After some investigation, it became clear that the problem
was the same in both cases: xit was constantly reading
small pieces of files from the disk.
To solve this, I
first made it read text files fully into
memory for diffing. I
then updated the pack object reader
to load objects from pack files entirely into memory (if
they are below a certain file size). After these two
changes, generating patches and cloning/fetching are much
faster.
The UI got some love as well. I noticed that I neglected to
show conflicts in the status TUI, and that has been
fixed. A while later, I began
embedding TUIs into my
unit tests. Yes, I mean literally making assertions that
embed the TUI in a big string. It's glorious...let's see
you do that, GUI / web developers.
I also made some critical networking fixes recently. I
revamped and
fixed the http code, because it was quite
badly broken for more complex fetches. Hopefully it will
now be as reliable as the ssh code, which is inherently
easier to get right due to its simplicity (the ssh client
does most of the work, after all).
After the above-mentioned performance fixes, I felt
comfortable
re-enabling compression on text chunks.
Previously, I had disabled it because patch generation was
so slow, I didn't want to slow it down more with
compression. It is now enabled, though xit repos will
normally still take up much more space than git repos;
there are plenty more optimizations coming.

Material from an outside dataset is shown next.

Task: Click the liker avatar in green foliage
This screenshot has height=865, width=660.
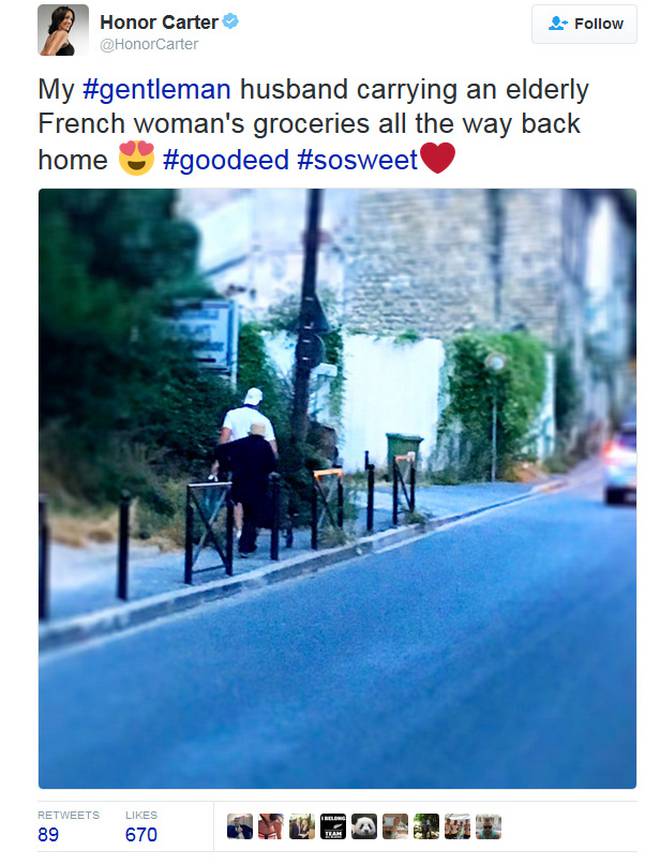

Lastly, I've received a slew of great PRs from my first
contributor, and
this one is worth noting. When you
enable patch-based merging with `xit patch on`, it now
generates the necessary patches at merge time rather than
right away. If you actually want to generate them all in
advance, you can do `xit patch all`. Generating them lazily
is a great idea because it allows you to delay the work
until it's needed, and only do the work for commits that
are involved in the merge.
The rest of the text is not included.